Curr. Opt. Photon. 2024; 8(3): 239-245

Published online June 25, 2024 https://doi.org/10.3807/COPP.2024.8.3.239

Copyright © Optical Society of Korea.

Single Logarithmic Amplification and Deep Learning-based Fixed-threshold On-off Keying Detection for Free-space Optical Communication

Qian-Wen Jing, Yan-Qing Hong

School of Information Science and Engineering, Shenyang University of Technology, Shenyang 110870, China

Correspondence to:*hongy7@sut.edu.cn, ORCID 0000-0002-8460-085X

Received: January 25, 2024; Revised: April 4, 2024; Accepted: April 5, 2024

This is an Open Access article distributed under the terms of the Creative Commons Attribution Non-Commercial License (http://creativecommons.org/licenses/by-nc/4.0/) which permits unrestricted non-commercial use, distribution, and reproduction in any medium, provided the original work is properly cited.

Abstract

This paper proposes single logarithmic amplification (single-LA) and deep learning (DL)-based fixed-threshold on-off keying (OOK) detection for free-space optical (FSO) communication. Multilevel LAs (MLAs) can be used to mitigate intensity fluctuations in the received OOK signal by their nonlinear gain characteristics; however, it is ineffective in the case of high scintillation, owing to degradation of the OOK signal’s extinction ratio. Therefore, a DL technique is applied to realize effective scintillation compensation in single-LA applications. Fully connected (FC) networks and fully connected neural networks (FCNN), which have nonlinear modeling characteristics, are deployed in this work. The performance of the proposed method is evaluated through simulations under various scintillation effects. Simulation results show that the proposed method outperforms the conventional adaptive-threshold-decision, single-LA-based, MLA-based, FC-based, and FCNN-based OOK detection techniques.

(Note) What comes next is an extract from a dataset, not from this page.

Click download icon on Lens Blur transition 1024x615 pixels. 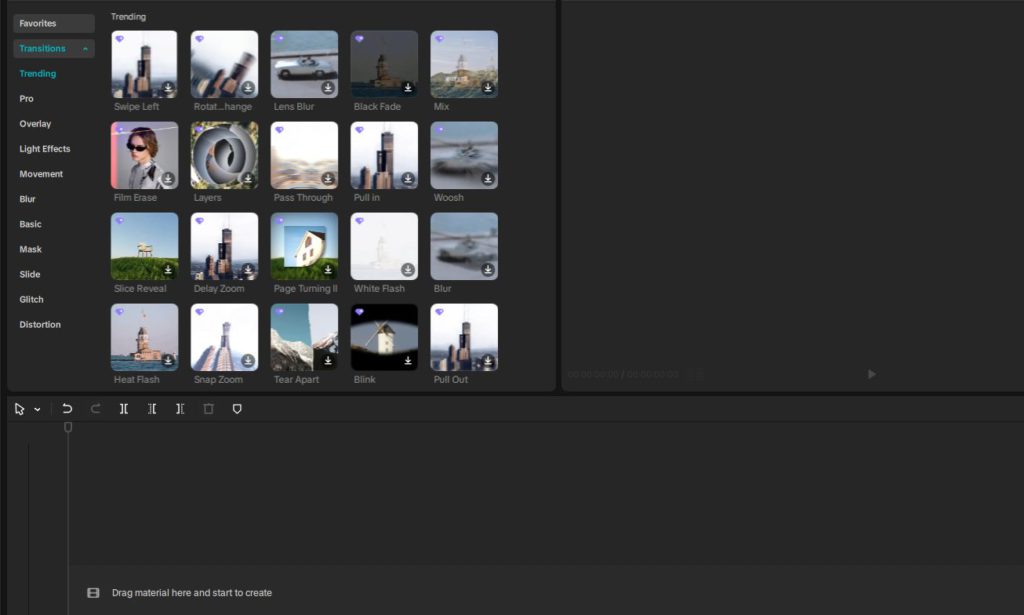pos(328,88)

Keywords: Deep learning, Free-space optical communication, Single logarithmic amplification

I. INTRODUCTION

Free-space optical (FSO) communication is widely used in terrestrial, satellite, and deep-space links because of its wide bandwidth, lack of license requirement, high spectral efficiency, high data rate, ease of deployment, and low power consumption [1]. However, the atmospheric-turbulence-induced scintillation effect poses a significant challenge to an on-off keying (OOK)-FSO communication system; That is, the received OOK signal’s intensity variation causes difficulty in decision-threshold estimation [2].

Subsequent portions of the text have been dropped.